An update on life

So upon request and demand for a new blog post I am now updating my blog. I don't feel like I have very much to say. The world of Megan is kind of boring to be quite honest. I can't work or go to school so I mainly read, relax, watch t.v. and hang with my oh so wonderful friends.

After my first chemo treatment I got sick on the 4th day. Really, really sick. It was like having the flu, and I was that sick for 3 or 4 days until I went back to the hospital. They gave me nausea medicine and two liters of saline which immediately helped. My second treatment went well, although I didn't feel 100% right afterwards I wasn't just awful. This time I got sick on the 6th day after I took some antibiotic. We are hoping that this is why I got sick the first time and that I won't get so sick again. I guess I will find out Wednesday when I go back for my 3rd chemo treatment.

On another note I still have my hair which is such a blessing. I haven't gone wig shopping yet, every time I've tried to go I've gotten sick. I guess I kind of took it as a sign. Who knows, maybe I will get really lucky and not lose my hair at all. I'm trying not to get my hopes up though.

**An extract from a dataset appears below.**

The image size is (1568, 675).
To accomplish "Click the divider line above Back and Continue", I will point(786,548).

So with all of this free time on hand and no money to speak of I would kind of like to go back to school. It would be nice to take one or two classes but I don't really see how that's possible with me being in the hospital pretty much all day once a week. Speaking of which, a lot of people want to know how this whole chemo thing works, it pretty simple really. Just A LOT of waiting. I will walk you through a typical chemo day. I start out in the infusion room. I sign in and take a seat where it takes anywhere from 15 to 30 min to call me back. They "access my port" with a needle and draw 3 little viles of blood. Then they leave it in and tape it up and I'm ready to go see my oncologist. At this point I have to wait some more. Usually it is at least an hour before they call me back. They look at my blood counts and make sure I am strong and healthy and ready to go and then it's back down to the infusion room. This time the room is always more crowded with people waiting. Again I have wait at least another hour for them to call me back. When they finally do call me I just get to sit in this big comfy purple chair and wait while the medicine goes into my vain. This is always an hour long process. Just very long and boring. I've included a picture of me receiving treatment. :)

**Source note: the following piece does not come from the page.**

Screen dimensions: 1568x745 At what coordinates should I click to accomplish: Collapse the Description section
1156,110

Now you have a little bit more insight into my world and how things are going. Things may not really be going as I planned but God has given me so much strength and grace. I could not continue to move on and be as happy as I am with out Him. Kaleigh asked the question "Are you mad at God?" and my honest answer was "No, how could I be?" He works all things together for His good. This is His plan for me. This is my testimony, and all that I ask is that others may see Him through me. I won't lie and say that every day is easy. I have my day's where I think this is so unfair, why me? Why do I have to go through this? But I remember that it could always be so much worse and I realize just how lucky and blessed I am to have such a wonderful caring home and such wonderful close friends and the BEST church family I could ever ask for. Every day I know I am literally being prayed for by people around the world. How could I ever ask for more?